07 Jun 2013

How to Recognise a Tortoise

Computer vision is an area which I had a distant interest in for quite some time. I appreciate that the task of vision is a complex one and always imagined that there must be some great algorithms behind the task. The process of computer vision, like many areas of artificial intelligence, is one where it is so easy to view the actions of a computer as those of a person. It was this lingering interest, with a touch of reverence, that prompted me to choose a vision project in my final year of university. It completely changed the way I think about artificial intelligence.

My final year project performs statistical object recognition using Grassmannian Manifolds. It is an interesting technique. I enjoyed learning more and more about the field of object recognition throughout the process. The downside however was the more I learnt, the more areas I exposed to the light of knowledge the fewer areas there were for that great secret of artificial intelligence to hide. The secret of course is a disappointing one: it is all a sham. There is a man behind the curtain.

I don’t mean to belittle the achievements of artificial intelligence researchers here, there is a lot of great research going on out there. The problem I have is more one of perception. The more I learnt about the area the more the realisation dawned that I didn’t consider the process intelligence. The computers were just following an algorithm, carrying out a pre-determined process. Some would argue that the human brain is just a computer carrying out an incredibly complex program, however I feel that there is some form of difference. Until the algorithm, if there is one, that determines our actions is known the mist surrounding our actions will always separate my perception of humans and computers.

What About the Tortoise?

Intelligent or not I am proud of my application. It performs recognition using a statistical representation of images. If we want the computer to recognise an example object, such as George the tortoise, we first need to make sure that the program knows about tortoises. We do this using a set of images of several stock tortoises. The images of each tortoise are grouped together into a Maifold, a representation of them in a higher dimensional space.

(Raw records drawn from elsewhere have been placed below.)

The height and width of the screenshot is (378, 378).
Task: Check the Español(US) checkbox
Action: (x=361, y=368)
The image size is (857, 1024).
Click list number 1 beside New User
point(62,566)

When we want to recognise George we take some pictures of him too. With these images we compute his manifold representation too. From this representation we can decide what type of object George is. This stage is known as classification.

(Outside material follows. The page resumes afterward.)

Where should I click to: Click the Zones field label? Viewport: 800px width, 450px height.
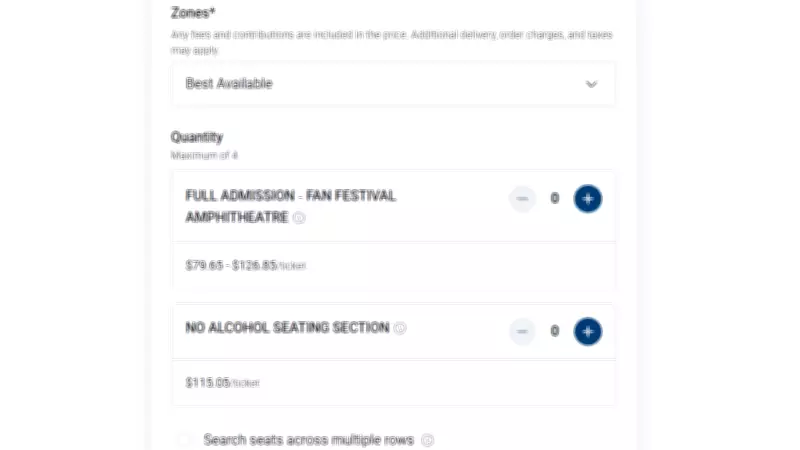[x=194, y=15]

In my project a simple classifier is used that simply picks an object type based upon the closest objects that the program knows about in the higher dimensional space to the one it is trying to classify. This is referred as the K-Nearest Neighbour classifier by those in the know. It is simple, but effective. My application was ~88-92% accurate with the test data sets I used.

Can I See a Picture of George?

Sure can: George, the mightiest of tortoises

Cute isn’t he? Until next time, have fun!